Cette photographie doit être renouvelée lorsque la date d’échéance d’une dette ou la disponibilité d’un financement change. Une société peut être en mesure de payer le 2 septembre puis ne plus l’être le 10 septembre après le rejet d’un prélèvement, la dénonciation d’un découvert ou l’arrivée simultanée de plusieurs échéances. La date de cessation des paiements n’est donc pas toujours la date de la première relance du fournisseur. Elle correspond à la date à laquelle l’équilibre juridique est effectivement rompu.
Les réserves de crédit et les moratoires ne sont utiles que s’ils existent concrètement. Un banquier qui confirme par écrit le maintien d’une ligne de trésorerie, un fournisseur qui accepte un échéancier ferme ou un organisme social qui accorde un délai peuvent être pris en compte. En revanche, une conversation téléphonique sans engagement, une demande de prêt en cours d’étude ou la perspective d’une vente future ne constituent pas automatiquement un actif disponible. Il faut conserver les courriels, offres, conventions et relevés qui permettront d’expliquer la situation au tribunal ou au professionnel mandaté.
Le tribunal fixe la date au regard de la situation réelle. L’article L. 631-8 du code de commerce prévoit que « le tribunal fixe la date de cessation des paiements après avoir sollicité les observations du débiteur ». À défaut, la date est réputée être celle du jugement d’ouverture. Le même texte encadre la possibilité de remonter cette date.

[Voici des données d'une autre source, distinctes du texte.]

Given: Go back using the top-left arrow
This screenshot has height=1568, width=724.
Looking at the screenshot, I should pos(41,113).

Une société qui attend plusieurs mois avant de rassembler ses relevés et ses échéances s’expose donc à une discussion plus difficile sur les opérations réalisées pendant la période antérieure au jugement.
Le diagnostic doit rester distinct de la question de la rentabilité. Une entreprise bénéficiaire peut être en cessation des paiements si ses encaissements sont trop tardifs et ses dettes immédiatement exigibles. Une entreprise déficitaire peut ne pas l’être si elle dispose encore de liquidités ou d’un financement confirmé lui permettant de faire face au passif exigible. Le résultat comptable est un indicateur d’alerte, pas le critère légal unique.

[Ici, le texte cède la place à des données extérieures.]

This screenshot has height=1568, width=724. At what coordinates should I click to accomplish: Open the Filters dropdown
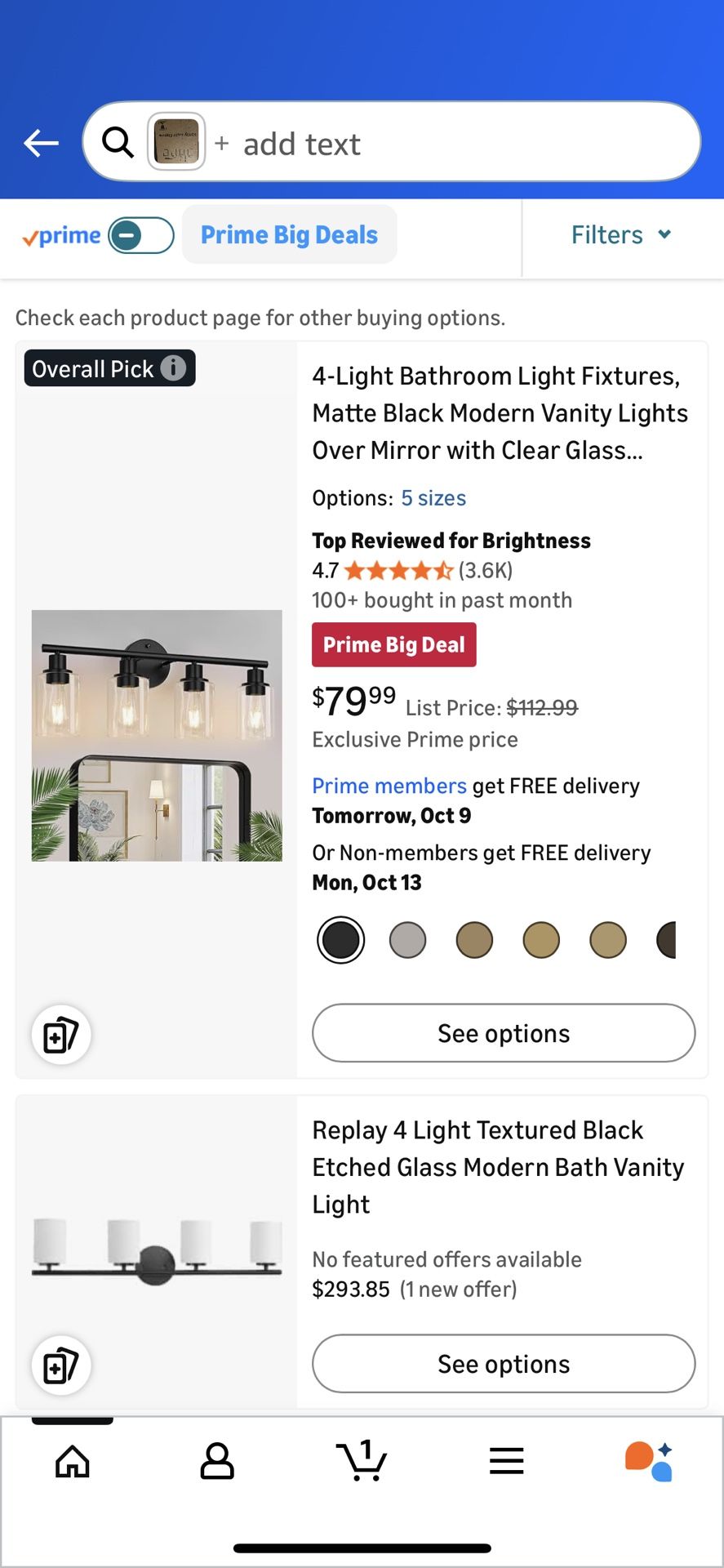[x=622, y=234]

La même prudence s’impose pour le patrimoine du dirigeant. Le fait que le président, le gérant ou l’associé puisse envisager de consentir une avance ne transforme pas cette somme en actif disponible tant qu’elle n’est pas effectivement versée ou garantie de manière certaine. Une promesse personnelle peut avoir des conséquences importantes sur le patrimoine du dirigeant sans pour autant repousser la date de cessation des paiements de la société. La société et la personne qui la dirige doivent rester juridiquement distinguées.

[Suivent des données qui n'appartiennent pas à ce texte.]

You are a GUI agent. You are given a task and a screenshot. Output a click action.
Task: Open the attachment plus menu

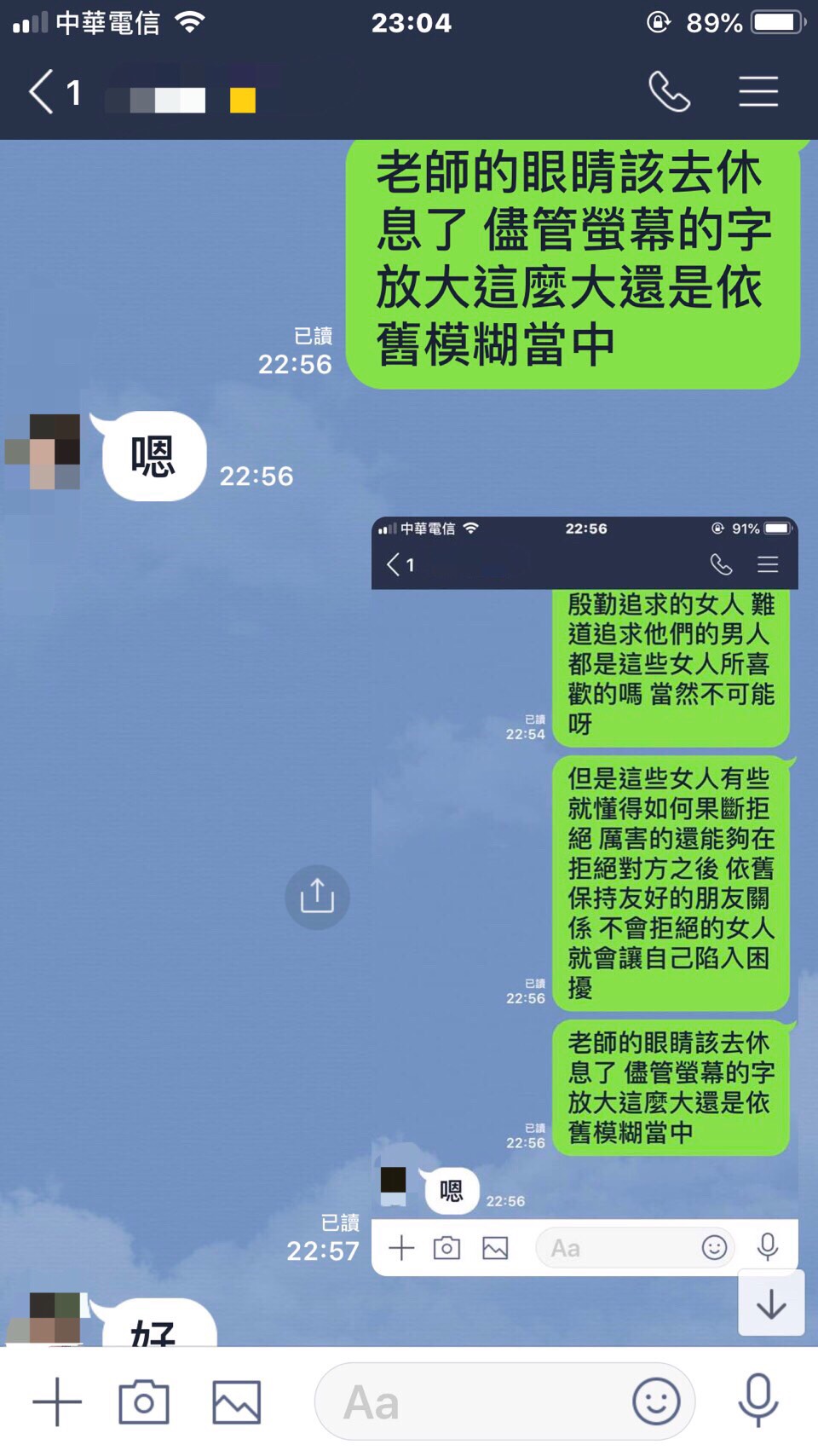[x=57, y=1401]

B. Un seul fournisseur impayé suffit-il, et que change une contestation ?
Un seul fournisseur impayé peut révéler une cessation des paiements, mais il ne suffit pas mécaniquement à la caractériser. Le tribunal examine la nature de la créance, son échéance, son montant, son caractère certain et les ressources immédiatement mobilisables. Il examine aussi l’ensemble de la situation à la date pertinente. Une facture isolée, faible et sérieusement contestée, alors que la société dispose d’une trésorerie suffisante, ne produit pas le même effet qu’une dette importante et certaine qui absorbe toutes les liquidités.
La contestation doit être sérieuse et documentée. Une société qui reproche au fournisseur des malfaçons doit pouvoir produire le contrat, les bons de livraison, les réserves, les échanges techniques, les mises en demeure et, si nécessaire, une expertise. Une contestation créée uniquement après la relance ou limitée à une phrase générale ne neutralise pas nécessairement la créance. Le dirigeant doit aussi distinguer la partie réellement contestée de la partie reconnue : si 8 000 euros sur une facture de 20 000 euros sont clairement dus, cette fraction peut demeurer exigible.
La Cour de cassation rappelle que la créance servant à établir la cessation des paiements doit présenter les caractères d’une créance certaine, liquide et exigible. Dans son arrêt du 31 janvier 2017, pourvoi n° 15-16.396, la Cour de cassation a censuré une appréciation qui ne distinguait pas correctement la créance invoquée et la contestation portant sur son existence. Cette décision reste utile pour le dirigeant : une relance ne remplace pas l’analyse de la dette, et la contestation ne peut pas être utilisée comme un simple moyen de retarder une déclaration nécessaire.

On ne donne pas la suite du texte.